Author: Bryan Ware, Assistant Director, Cybersecurity and Infrastructure Security Agency (CISA)
At the start of nearly all network communication is a DNS request. DNS, or the Domain Name System, translates domain names people know – like cisa.gov – into the numbers computers use to retrieve content on the internet. If that translation is managed by a trusted partner, it can be used for positive security outcomes, like neutralizing evil-coronavirus-scam.com by safely redirecting a user headed there.
Because DNS can be used to such great effect, most Federal agencies in the executive branch are required to use the DNS resolution services that CISA provides. Without it, they lose the cybersecurity protections we offer and CISA loses the insight that would improve defenses for the enterprise.
CISA has issued a memo reminding agencies of their responsibilities to use EINSTEIN 3 Accelerated, our DNS service. The vast majority of agencies already do this, but particularly in light of increased telework, we felt it worth reiterating. In most instances where agencies bypass our protections, the reasons for non-use are well-intentioned. Indeed, we know that in some circumstances, agencies seek to take advantage of protections we don’t offer, or account for cases that are operationally difficult for us to support. This includes direct use by mobile devices and cloud infrastructure, as well as encrypted DNS resolution services, like DNS over HTTPS and DNS over TLS.
We want to be clear here: this memo isn’t a response to encrypted DNS resolution. As Director Krebs says in our memo:
"CISA encourages efforts to make network communications encrypted by default. Doing so increases user security, making it harder for attackers to monitor and modify communication".
In the last few months, there’s been a lot of talk about Mozilla and Google’s approaches to offering or supporting DNS over HTTPS in their browsers, Firefox and Chrome. CISA believes the approaches they and others take are thoughtful, and can increase the security and privacy of their users. We also recognize that increased use of encrypted DNS resolution will require many enterprises — including ours! — to update how they protect their users from malicious DNS traffic. We accept and support that, and we’re working to offer better services to the executive branch that are easier to use.

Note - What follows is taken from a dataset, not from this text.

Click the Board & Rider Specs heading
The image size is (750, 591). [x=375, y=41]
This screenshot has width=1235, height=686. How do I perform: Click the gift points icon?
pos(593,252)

In the meantime, our memo makes a few recommendations for how agencies can better abide by the requirement to use the services we offer now, while maintaining good security and resiliency. We will also begin providing regular reports to agencies highlighting where bypass is occurring, and work with them to improve our understanding of the many and varied ways the federal workforce use their devices in service to the public.